The global burden of disease was said to be shifting from infectious diseases such as TB and HIV to NCDs, with chronic conditions like cardiovascular diseases (including hypertension and stroke), cancers and diabetes mellitus now being the chief causes of death globally.
Azu said NCDs could be caused by random genetic abnormalities, lifestyle or the environment. Autoimmune diseases, trauma, fractures, mental disorders, malnutrition, poisoning and hormonal conditions are also listed as NCDs. ‘Without action, 52 million people will die each year from NCDs by 2030,’ said Azu.
Research conducted by postgraduate students under MAG is geared to address these concerns, particularly in the light of South African population-based surveys of the early 1990s which show a high prevalence of hypertension and obesity.
With the high prevalence of HIV in countries like South Africa, there is also concern over the fact that highly active antiretroviral therapy (HAART) often have side effects reportedly leading to an increase in NCDs among patients.
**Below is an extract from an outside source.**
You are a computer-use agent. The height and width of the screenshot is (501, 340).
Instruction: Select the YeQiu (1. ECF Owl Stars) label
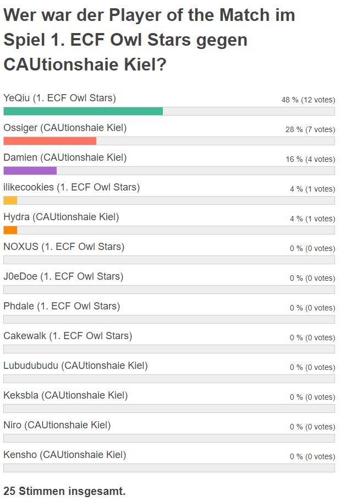pyautogui.click(x=60, y=98)
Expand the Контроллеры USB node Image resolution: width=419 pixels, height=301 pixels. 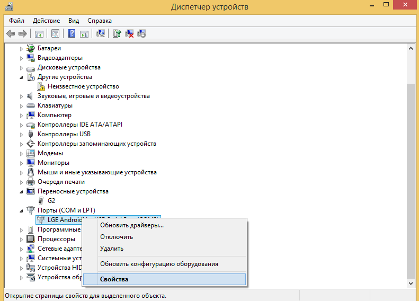(22, 134)
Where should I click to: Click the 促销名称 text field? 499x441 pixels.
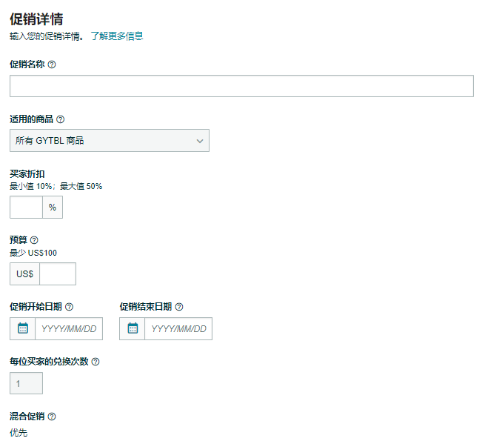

MAG recognises that cardiovascular complications in HIV-infected populations have not been properly addressed in the advent of HAART and its projects are currently providing experimental models of possible putative mechanisms for this connection and some of the research work has been published in the Journal of Andrology (http://www.ncbi.nlm.nih.gov/pubmed/24919589; http://onlinelibrary.wiley.com/doi/10.2164/jandrol.112.016758/full) and Andologia (http://onlinelibrary.wiley.com/doi/10.1111/and.12233/pdf)
The NCDs – cardiovascular diseases, cancers and diabetes mellitus – have been identified by MAG as a triad of silent killers because they are strongly linked to the prevalence of HIV in the local context.
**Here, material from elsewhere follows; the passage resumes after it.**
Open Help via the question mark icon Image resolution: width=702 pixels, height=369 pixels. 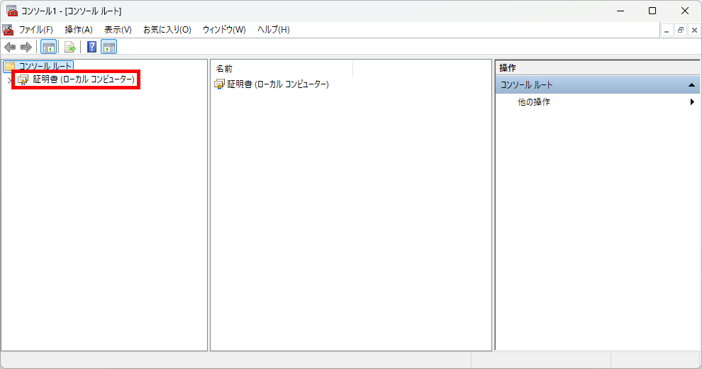[x=91, y=48]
A myriad of ongoing studies being conducted by MAG covers aspects of structural anatomy and morphometry using latest technology (fluorescence and electron microscopy), PCR and PCR-based
analysis as well as adopting high-end stereological analyses by a cohort of students (Honours to postdoctoral fellows) sharing research insights on the triad.
The discipline continues to host monthly meetings at the University’s Nelson R Mandela School of Medicine campus.